A while back, I posted this to help people find comprehensive lists of the research on various subjects related to school vouchers. It’s a list of lists – in case you’re looking for a list of all the available research on whether vouchers improve education for the kids who use them, or whether they improve public schools, and so forth. Some of the lists are more scholarly and contain a lot of technical information, while some are presented in a more easily accessible format.

Well, here’s a big update on the list-of-lists front: the Friedman Foundation has released a set of “myth buster” guides to the research on the six most common school choice myths. For each myth they’ve provided a brief, handy reference sheet and a slightly longer, more detailed guide to the research. Even the detailed version of each myth buster is still less technical than the other lists on my “meta-list” page, compiled by Jay and other scholars, but it does go over the most important technical issues (how do we distinguish the impact of vouchers from the impact of other factors like family influence?) and provides the references you’ll need to dig further if you wish.

 

Myth: Vouchers hurt public schools and take the best and brightest.

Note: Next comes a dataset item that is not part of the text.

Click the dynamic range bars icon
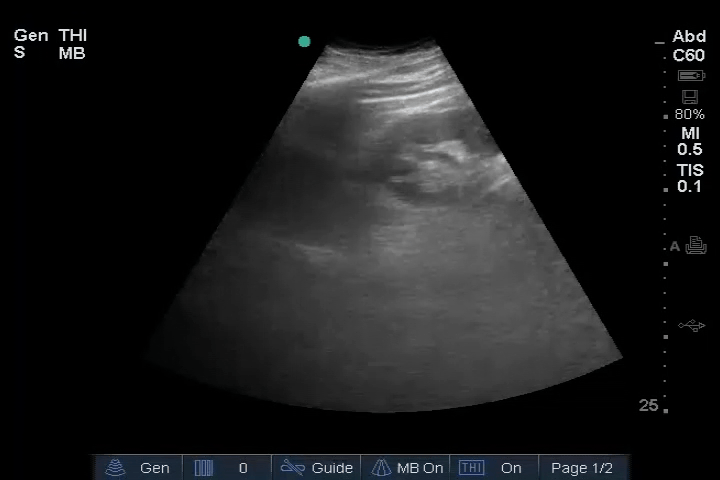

Research: Short version, detailed version.

 

Myth: Private schools aren’t really better than public schools.

Research: Short version, detailed version.

 

Myth: Vouchers will lead to increased segregation.

Research: Short version, detailed version.

 

Myth: Private schools are hostile to tolerance and democratic values.

Research: Short version, detailed version.

 

Myth: Vouchers are costly and drain money from public schools.

Research: Short version, detailed version.

 

Myth: Private schools exclude difficult students.

Research: Short version, detailed version.

 

Take note that these are true comprehensive lists, including all high-quality studies on each of these questions. I’ve noticed that it’s always voucher supporters who are willing to discuss all the evidence, while voucher opponents typically cherry-pick the evidence, mischaracterize the evidence they’ve cherry-picked, and then falsely accuse voucher supporters of cherry-picking evidence.

So I would say Jay’s theory about why school vouchers keep winning against impossible odds is well supported by the empirical evidence – although in this case I haven’t compiled a comprehensive list.

What stronger breastplate than a heart untainted!
Thrice is he armed that hath his quarrel just,
And he but naked, though lock’d up in steel
Whose conscience with injustice is corrupted.